=== REQUIRED WORK ===
Repeat the data that follows exactly, starting at the line with "Open the help question mark icon" and ending at the line with "Screen dimensions: 638x493", and leave out every picture.

=== MATERIAL SHOWN ===
━━━━━━━━━━
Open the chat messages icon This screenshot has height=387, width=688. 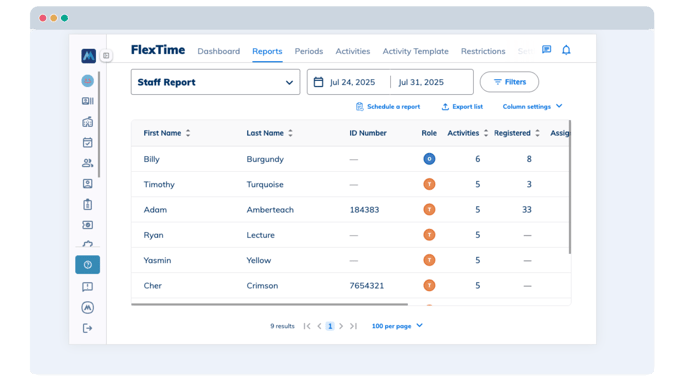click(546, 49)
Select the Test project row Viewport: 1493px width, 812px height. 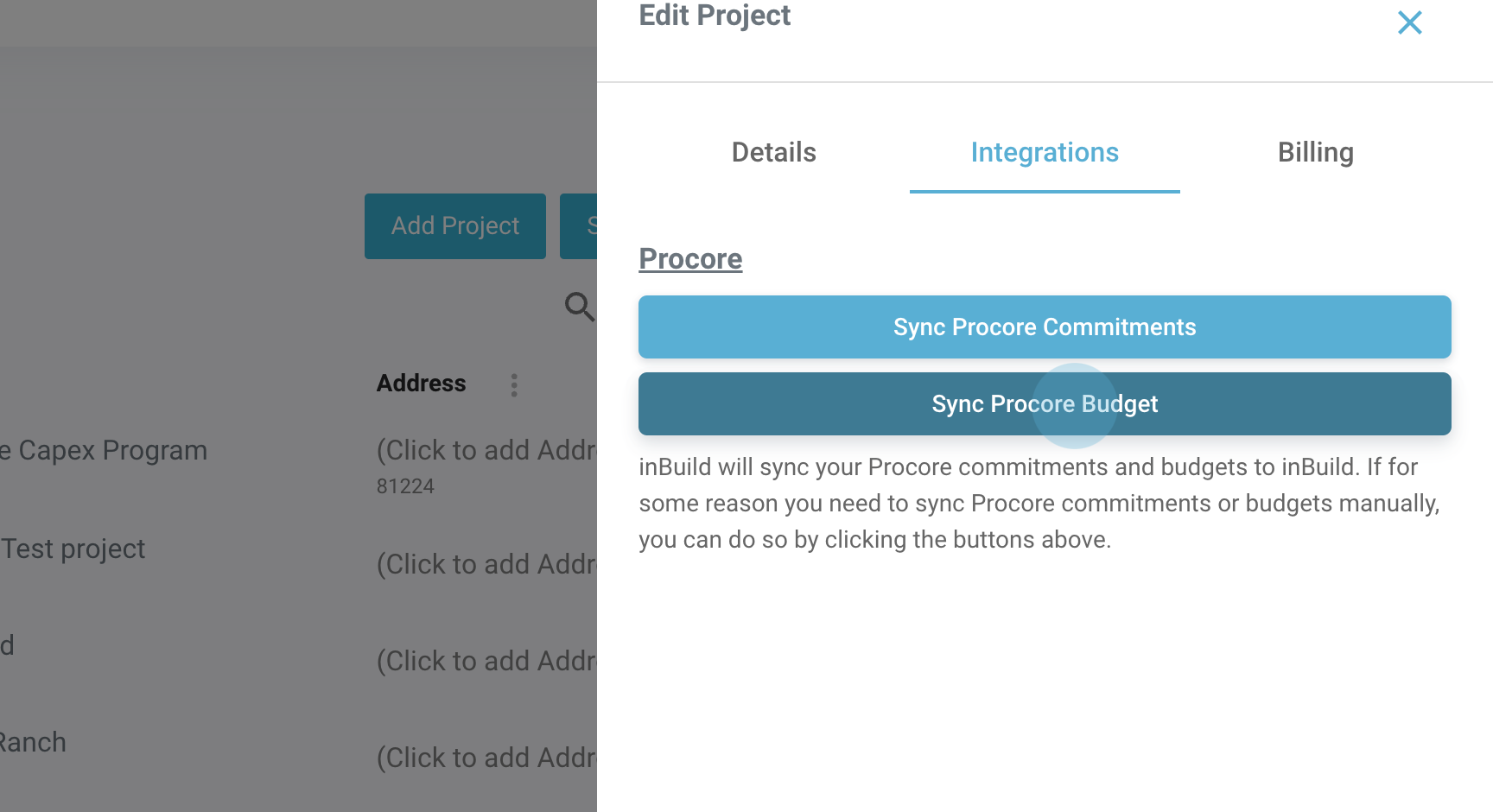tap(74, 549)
━━━━━━━━━━
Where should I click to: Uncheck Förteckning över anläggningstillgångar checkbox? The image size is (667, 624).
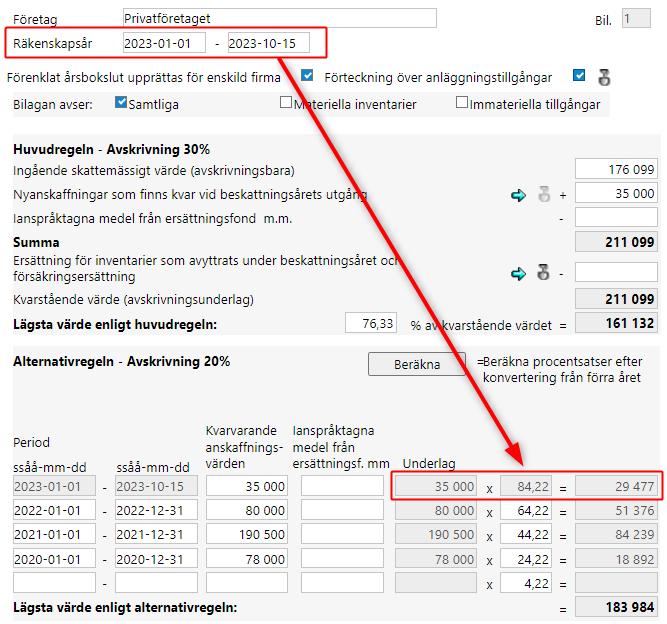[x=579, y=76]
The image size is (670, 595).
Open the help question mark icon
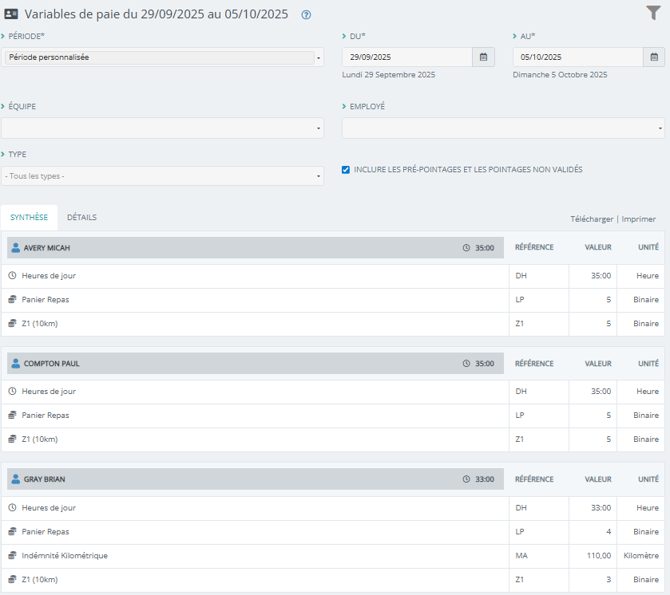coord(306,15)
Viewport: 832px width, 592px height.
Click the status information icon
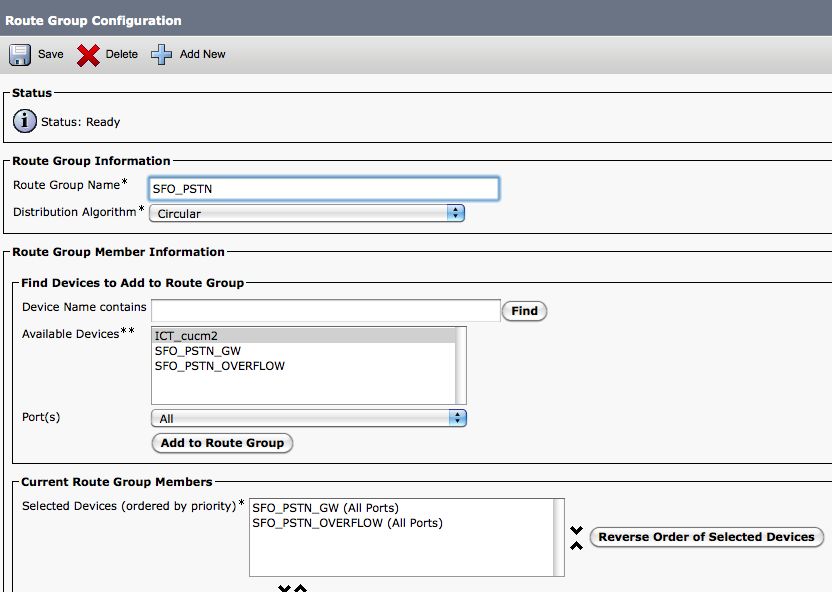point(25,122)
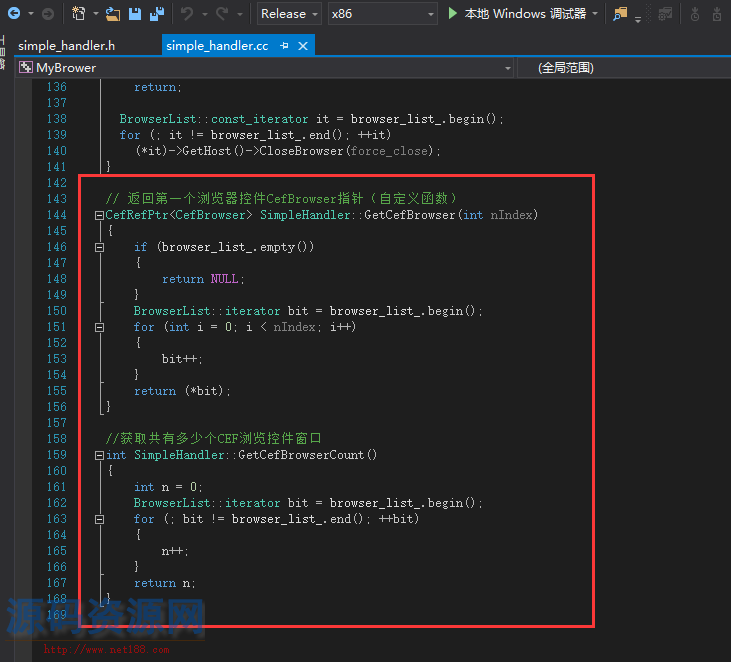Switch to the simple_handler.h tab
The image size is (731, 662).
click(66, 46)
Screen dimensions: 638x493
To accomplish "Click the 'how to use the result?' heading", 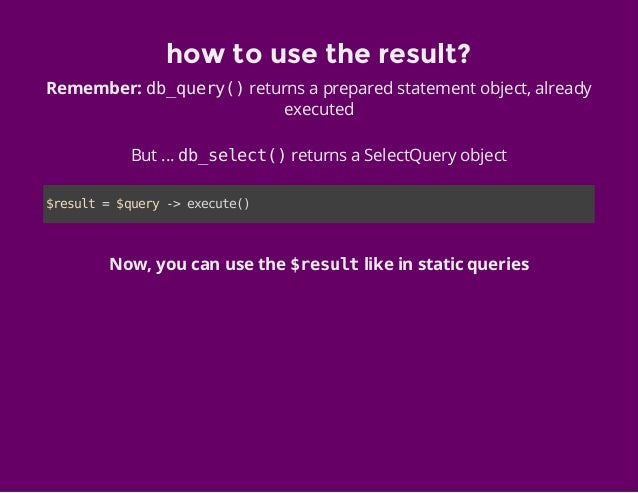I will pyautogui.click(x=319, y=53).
━━━━━━━━━━
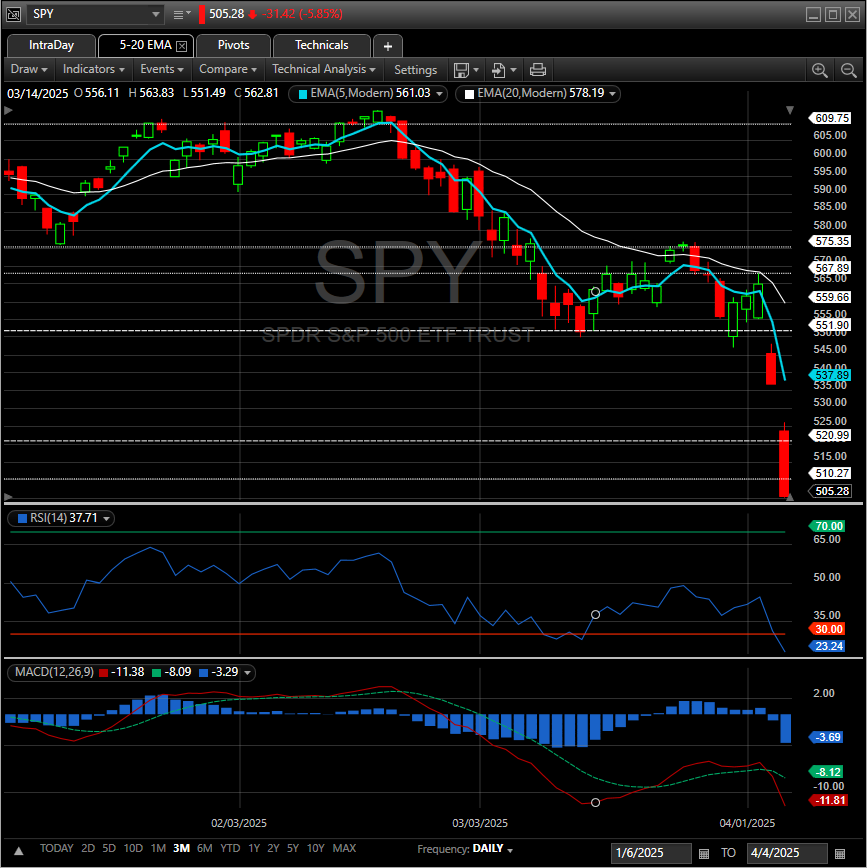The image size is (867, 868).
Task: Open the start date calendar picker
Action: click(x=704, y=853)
━━━━━━━━━━
=== WRITTEN SOLUTION ===
Open the help question mark icon
coord(306,15)
Viewport: 832px width, 592px height.
Click the status information icon
point(25,122)
Switch to the simple_handler.h tab
The image size is (731, 662).
click(66, 46)
Screen dimensions: 638x493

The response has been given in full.